Monday, October 10, 2011

Be Green

Be green.

1364013It looks so basic but really it means many different things to different people. What does it really mean to be green?

Well the very basic answer is that you are doing things in a way that are good for Earth and it's environment. Being green could mean not throwing away plastic bottles and making sure they are recycled. Being green can mean taking steps in your home to use less electricity. Being green can mean taking steps to use less oil for driving and heating your home. Being green can mean buying your food locally and organically. Being green also means taking steps to combat the effects of global warming. There are really many areas of the green movement but they all have saving the Earth at their core.

While I agree that saving the Earth is indeed what we should all want to do with out any incentive, I also know that reality means it's not going to happen that easily. There are just too many incentives for too many people not to worry about saving the planet. The rub really comes in when you see that people and companies have never factored into their pricing what they are doing to the environment. Thing about the plastic packaging that comes along with any small electronic device that you might buy. The company that manufactured that device can likely tell you how much it cost them to produce or buy that packaging and get their product in it. I'm sure though they have no idea what the cost of that packaging finally being disposed of someplace in the planet. It's just not something that we are programmed to think about. Even on a personal level you might know how much you pay to have your trash taken away, but it is a flat monthly fee and throwing out one more package won't change the price. We pay for trash removal and not trash disposition. In other words, we are paying for the price for a company to stop at our house and take it to the dump. The price of that trash sitting in that landfill and all the effects it'll have in our environment aren't factored at any point along the way.

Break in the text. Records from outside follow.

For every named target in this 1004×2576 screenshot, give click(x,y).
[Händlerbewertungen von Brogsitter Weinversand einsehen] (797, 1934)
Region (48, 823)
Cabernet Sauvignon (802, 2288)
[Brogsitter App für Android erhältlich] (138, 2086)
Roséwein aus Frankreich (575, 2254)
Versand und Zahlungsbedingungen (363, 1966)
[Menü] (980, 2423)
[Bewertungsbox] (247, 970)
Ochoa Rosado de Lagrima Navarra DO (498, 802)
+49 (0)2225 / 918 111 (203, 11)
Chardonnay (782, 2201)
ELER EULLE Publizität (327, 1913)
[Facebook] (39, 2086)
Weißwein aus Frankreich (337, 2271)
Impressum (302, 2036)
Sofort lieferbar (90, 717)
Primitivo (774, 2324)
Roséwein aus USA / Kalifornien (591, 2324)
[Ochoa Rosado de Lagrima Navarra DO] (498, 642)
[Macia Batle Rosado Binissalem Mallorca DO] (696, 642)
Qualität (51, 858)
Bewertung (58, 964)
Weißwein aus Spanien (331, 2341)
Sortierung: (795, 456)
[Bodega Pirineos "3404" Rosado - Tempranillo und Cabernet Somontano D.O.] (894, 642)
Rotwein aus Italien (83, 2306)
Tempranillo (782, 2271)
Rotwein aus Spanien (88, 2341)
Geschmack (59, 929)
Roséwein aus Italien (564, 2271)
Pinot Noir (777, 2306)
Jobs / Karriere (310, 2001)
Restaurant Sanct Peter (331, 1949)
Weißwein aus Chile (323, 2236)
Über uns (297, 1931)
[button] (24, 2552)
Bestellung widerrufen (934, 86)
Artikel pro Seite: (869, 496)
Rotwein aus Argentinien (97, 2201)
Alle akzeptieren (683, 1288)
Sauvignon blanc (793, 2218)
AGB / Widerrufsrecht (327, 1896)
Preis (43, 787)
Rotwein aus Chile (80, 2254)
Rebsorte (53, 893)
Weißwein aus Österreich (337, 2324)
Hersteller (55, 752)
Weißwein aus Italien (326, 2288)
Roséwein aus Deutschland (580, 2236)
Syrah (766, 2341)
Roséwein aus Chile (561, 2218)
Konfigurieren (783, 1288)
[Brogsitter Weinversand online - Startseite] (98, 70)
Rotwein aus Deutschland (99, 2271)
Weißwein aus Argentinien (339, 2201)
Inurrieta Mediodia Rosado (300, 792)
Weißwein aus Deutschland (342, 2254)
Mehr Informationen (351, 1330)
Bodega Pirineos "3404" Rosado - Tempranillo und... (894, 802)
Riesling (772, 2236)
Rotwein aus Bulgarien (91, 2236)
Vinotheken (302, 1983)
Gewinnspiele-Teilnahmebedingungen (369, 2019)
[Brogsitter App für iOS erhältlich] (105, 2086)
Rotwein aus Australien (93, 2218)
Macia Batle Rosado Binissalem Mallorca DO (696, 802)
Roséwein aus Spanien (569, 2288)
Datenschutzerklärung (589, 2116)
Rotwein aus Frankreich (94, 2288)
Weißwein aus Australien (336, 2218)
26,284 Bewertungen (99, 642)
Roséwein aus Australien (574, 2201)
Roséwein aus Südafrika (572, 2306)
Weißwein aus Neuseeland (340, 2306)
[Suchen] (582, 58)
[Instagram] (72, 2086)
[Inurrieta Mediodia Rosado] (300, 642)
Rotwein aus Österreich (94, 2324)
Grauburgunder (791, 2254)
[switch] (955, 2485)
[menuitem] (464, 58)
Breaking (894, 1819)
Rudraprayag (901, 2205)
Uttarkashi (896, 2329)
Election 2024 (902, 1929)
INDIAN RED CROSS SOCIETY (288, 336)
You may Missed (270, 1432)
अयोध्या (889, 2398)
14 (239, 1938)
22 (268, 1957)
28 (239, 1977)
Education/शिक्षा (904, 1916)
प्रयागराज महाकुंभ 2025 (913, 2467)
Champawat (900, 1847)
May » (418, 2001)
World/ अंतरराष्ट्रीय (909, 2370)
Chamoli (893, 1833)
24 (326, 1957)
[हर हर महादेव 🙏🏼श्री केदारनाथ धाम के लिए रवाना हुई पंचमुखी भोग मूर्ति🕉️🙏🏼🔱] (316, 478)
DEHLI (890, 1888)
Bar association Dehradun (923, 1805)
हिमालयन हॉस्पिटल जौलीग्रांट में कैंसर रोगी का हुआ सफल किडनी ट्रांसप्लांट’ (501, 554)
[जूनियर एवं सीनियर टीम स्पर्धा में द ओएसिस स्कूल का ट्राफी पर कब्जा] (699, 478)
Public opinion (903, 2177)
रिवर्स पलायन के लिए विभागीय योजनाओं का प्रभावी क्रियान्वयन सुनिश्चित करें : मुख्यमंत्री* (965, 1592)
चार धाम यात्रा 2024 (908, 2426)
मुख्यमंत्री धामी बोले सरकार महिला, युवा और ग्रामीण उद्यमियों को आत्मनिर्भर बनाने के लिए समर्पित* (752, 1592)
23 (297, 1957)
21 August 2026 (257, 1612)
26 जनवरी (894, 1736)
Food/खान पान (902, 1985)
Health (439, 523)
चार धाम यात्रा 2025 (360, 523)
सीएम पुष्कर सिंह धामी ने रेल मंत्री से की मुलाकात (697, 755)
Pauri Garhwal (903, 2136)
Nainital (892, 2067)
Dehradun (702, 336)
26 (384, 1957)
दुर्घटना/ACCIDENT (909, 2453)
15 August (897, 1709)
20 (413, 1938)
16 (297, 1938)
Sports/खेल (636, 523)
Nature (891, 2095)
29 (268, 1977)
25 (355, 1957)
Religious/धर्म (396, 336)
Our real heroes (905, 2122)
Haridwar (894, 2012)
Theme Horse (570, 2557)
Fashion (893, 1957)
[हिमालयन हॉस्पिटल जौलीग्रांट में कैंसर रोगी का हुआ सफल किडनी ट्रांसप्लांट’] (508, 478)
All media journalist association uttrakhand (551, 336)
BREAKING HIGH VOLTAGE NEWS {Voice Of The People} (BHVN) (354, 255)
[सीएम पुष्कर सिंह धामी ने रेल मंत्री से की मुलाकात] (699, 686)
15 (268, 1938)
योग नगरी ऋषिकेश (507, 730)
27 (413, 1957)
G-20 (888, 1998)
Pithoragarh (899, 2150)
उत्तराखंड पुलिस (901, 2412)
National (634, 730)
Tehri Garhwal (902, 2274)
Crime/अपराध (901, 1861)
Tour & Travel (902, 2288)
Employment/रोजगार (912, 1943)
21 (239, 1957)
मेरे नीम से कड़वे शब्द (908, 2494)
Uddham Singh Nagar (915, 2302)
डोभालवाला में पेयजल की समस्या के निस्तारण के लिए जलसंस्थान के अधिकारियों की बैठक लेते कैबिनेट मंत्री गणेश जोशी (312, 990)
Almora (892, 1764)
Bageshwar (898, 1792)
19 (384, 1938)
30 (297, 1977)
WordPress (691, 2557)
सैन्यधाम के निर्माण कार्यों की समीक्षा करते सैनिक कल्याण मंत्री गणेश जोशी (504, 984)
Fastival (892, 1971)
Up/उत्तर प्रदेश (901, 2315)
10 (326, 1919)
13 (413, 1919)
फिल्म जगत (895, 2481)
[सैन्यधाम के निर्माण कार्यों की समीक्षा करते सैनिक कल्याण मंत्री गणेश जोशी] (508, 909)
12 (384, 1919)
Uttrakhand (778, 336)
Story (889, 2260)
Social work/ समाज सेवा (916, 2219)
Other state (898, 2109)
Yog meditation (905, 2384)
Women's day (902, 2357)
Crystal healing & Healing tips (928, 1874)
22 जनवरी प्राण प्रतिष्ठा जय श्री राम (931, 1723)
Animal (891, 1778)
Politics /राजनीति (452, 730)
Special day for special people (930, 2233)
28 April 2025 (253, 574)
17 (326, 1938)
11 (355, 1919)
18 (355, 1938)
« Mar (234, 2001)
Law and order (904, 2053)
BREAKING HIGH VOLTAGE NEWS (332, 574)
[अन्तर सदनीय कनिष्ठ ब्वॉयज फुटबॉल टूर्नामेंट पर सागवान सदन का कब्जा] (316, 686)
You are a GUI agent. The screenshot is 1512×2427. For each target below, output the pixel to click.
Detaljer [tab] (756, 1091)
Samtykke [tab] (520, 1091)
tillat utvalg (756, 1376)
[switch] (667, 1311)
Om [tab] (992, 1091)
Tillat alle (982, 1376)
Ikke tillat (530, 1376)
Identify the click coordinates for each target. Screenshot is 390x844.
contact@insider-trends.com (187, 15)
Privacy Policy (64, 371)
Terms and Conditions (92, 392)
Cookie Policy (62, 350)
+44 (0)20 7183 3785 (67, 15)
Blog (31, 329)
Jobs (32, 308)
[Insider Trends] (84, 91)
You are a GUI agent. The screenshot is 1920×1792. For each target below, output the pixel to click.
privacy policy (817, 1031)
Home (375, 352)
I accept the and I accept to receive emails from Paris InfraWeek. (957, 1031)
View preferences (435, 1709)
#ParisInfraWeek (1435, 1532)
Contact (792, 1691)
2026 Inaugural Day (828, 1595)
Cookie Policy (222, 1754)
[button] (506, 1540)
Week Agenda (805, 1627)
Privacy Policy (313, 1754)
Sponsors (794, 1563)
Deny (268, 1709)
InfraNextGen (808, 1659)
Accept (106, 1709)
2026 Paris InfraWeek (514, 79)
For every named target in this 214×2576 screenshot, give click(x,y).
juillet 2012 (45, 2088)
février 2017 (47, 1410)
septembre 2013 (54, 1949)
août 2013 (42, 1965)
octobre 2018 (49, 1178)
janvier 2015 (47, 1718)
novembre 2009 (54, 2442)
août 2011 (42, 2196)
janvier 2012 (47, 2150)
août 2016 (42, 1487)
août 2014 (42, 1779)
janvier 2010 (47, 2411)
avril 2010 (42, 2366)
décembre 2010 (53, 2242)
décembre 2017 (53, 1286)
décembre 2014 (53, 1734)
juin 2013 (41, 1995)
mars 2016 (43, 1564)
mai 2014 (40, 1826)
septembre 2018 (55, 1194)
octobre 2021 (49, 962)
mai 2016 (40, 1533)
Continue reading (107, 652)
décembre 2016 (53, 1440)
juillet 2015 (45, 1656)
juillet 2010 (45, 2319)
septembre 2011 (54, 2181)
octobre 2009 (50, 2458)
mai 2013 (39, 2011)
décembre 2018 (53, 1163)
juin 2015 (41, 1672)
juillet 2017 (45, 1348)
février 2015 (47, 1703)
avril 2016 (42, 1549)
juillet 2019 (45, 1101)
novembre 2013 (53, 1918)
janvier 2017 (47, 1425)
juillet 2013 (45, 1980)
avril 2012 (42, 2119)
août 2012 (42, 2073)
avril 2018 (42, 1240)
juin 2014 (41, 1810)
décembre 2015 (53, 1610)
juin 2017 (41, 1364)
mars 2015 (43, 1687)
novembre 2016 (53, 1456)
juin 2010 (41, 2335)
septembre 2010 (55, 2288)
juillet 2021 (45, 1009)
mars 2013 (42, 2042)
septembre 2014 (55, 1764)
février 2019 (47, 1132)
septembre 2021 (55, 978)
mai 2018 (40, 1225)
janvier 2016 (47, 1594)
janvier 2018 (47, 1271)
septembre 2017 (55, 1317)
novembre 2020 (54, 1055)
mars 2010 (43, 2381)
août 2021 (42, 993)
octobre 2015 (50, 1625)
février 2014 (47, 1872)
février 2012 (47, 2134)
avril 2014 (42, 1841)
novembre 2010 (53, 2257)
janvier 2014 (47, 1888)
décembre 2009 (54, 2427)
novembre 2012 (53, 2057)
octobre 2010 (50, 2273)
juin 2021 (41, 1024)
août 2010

It a problem that was born into our thinking from way back in history when there were far less humans then there are now. If you go back far enough in history there just weren't enough humans doing bad environmental things to effect the environment as a whole. We could make things and throw things out and put them in a pile in the woods and while it wasn't a great thing, it just wasn't enough to hurt Earth. But then as our population number grew and we started doing worse and worse things from an environmental standpoint, our same thinking carried through. To be fair humans didn't really understand that what they were doing could have an effect on Earth. The trick is that as some of us were able to see what was happening was bad, the ball was all ready rolling very quickly downhill. We may have gotten into all this innocently enough but now we're all guilty and either we know it or we're pretending we don't. For years and year companies were going about their business without any concern or cost to them based on the impacts of what they were doing on the planet. This lack of cost was built into all their pricing. Imagine what would happen if every product we bought had to factor in it's impact on the environment. Or if we had to pay the real cost of throwing out the trash. It would really change what we buy, what we could afford to buy, and what we throw away.

Companies have had it too good for too long to want to give up this free cost of doing business. They have all the money and are working to convince the world that global warming is a hoax. Don't believe the hype! You and I need to be Green. Companies need to Green. The only question is really whether we as a planet are going to figure out what being green means and how to do it, before the effects of not being green ruin the whole planet for all of us!